Source document:
Dr. Graff: Thank you, Tia. My name's Julie Graff. I'm a medical oncologist at the Knight Cancer Institute at OHSU as well as the VA Portland. Thank you.
Dr. Shore: Yeah. Hi everybody. I'm Neal Shore. I'm the chief medical officer for urology and surgical oncology for GenesisCare US, and the medical director for Carolina Urologic Research Center in Myrtle Beach, South Carolina. It's a great pleasure to participate on this roundtable today with both Tia and Julie.
Dr. Higano: Thanks, Neal. Today, we're going to be discussing recent updates in prostate cancer and integrating these new developments in four patient case studies. Our second case will focus on a patient with metastatic prostate cancer receiving androgen deprivation therapy.
This is a case of 71-year-old man, who presents with a PSA of 275 and a positive bone scan. He has no prior history of prostate cancer. ADT, androgen deprivation therapy, is started. So now the question is, what should we do next? Do we offer this patient ADT alone, intermittent ADT, ADT and docetaxel, ADT and abiraterone, ADT and apalutamide, or ADT and enzalutamide? Any of those phase 3 trials that have shown survival advantage. And then I guess, let me just ask, where you would start, Neal?
Dr. Shore: Well, there's just abundant level I evidence now, that combination therapy since 2017 to now for high-volume patients -- I'm going to assume this patient's high-volume -- defined by four or more bone lesions or visceral metastases, would benefit from six cycles of docetaxel in combination with ADT or one of the oral androgen receptor access drugs: the abiraterone, apalutamide, enzalutamide. There's just wonderful global phase 3 trials that have demonstrated the value of these oral therapies.

[Stored items]
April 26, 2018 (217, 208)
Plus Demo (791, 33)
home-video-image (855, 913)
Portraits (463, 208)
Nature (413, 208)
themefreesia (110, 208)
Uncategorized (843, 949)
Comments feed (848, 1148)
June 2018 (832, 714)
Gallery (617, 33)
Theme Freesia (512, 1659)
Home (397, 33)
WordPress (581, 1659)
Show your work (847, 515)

Prompt 1: In the prostate cancer roundtable transcript, what PSA level does the 71-year-old man present with?
Prompt 2: Decide whether each statement agrees with the prostate cancer roundtable transcript, answering yes or no and quoting the words that settle it. (a) Julie Graff works at the VA Portland. (b) The 71-year-old patient has a prior history of prostate cancer. (c) Neal Shore defines a high-volume patient by two or more bone lesions.
Prompt 3: Write what comes next in the prostate cancer roundtable transcript, picking up after its final sentence.
The stored items were taken from a separate source.

Task response 1: A PSA of 275.

Task response 2:
(a) Yes: "I'm a medical oncologist at the Knight Cancer Institute at OHSU as well as the VA Portland."
(b) No: "He has no prior history of prostate cancer."
(c) No: "defined by four or more bone lesions or visceral metastases"

Task response 3:
I think that I would clearly have that discussion with this patient unless he was just so frail and had such poor performance status, because the data is overwhelming. And I think the sad part is, despite this overwhelming abundance of great trials and in all the guidelines -- I don't think there's a guideline that doesn't incorporate it, NCCN, ASCO, for sure, AUA, ESMO, EAU -- that we still see a tremendous amount of our colleagues who just give monotherapy ADT, watch the PSA go down, and declare victory, which is a false victory. So I would say absolutely, it is the standard of care to offer this patient combination therapy in 2022. It certainly was really since 2018 onward.
Dr. Higano: Right, I want to ask you Julie, because I think you see primarily a population of veterans, right?
And I was in the VA for eight years, myself, these guys are hard to crack sometimes. What kind of discussions do you have with them? You can understand they'd maybe push back discussion about chemo and then other drugs that can add insult to injury in terms of side effects. Do you have men who actually refuse to do a double therapy and why? I'm just curious.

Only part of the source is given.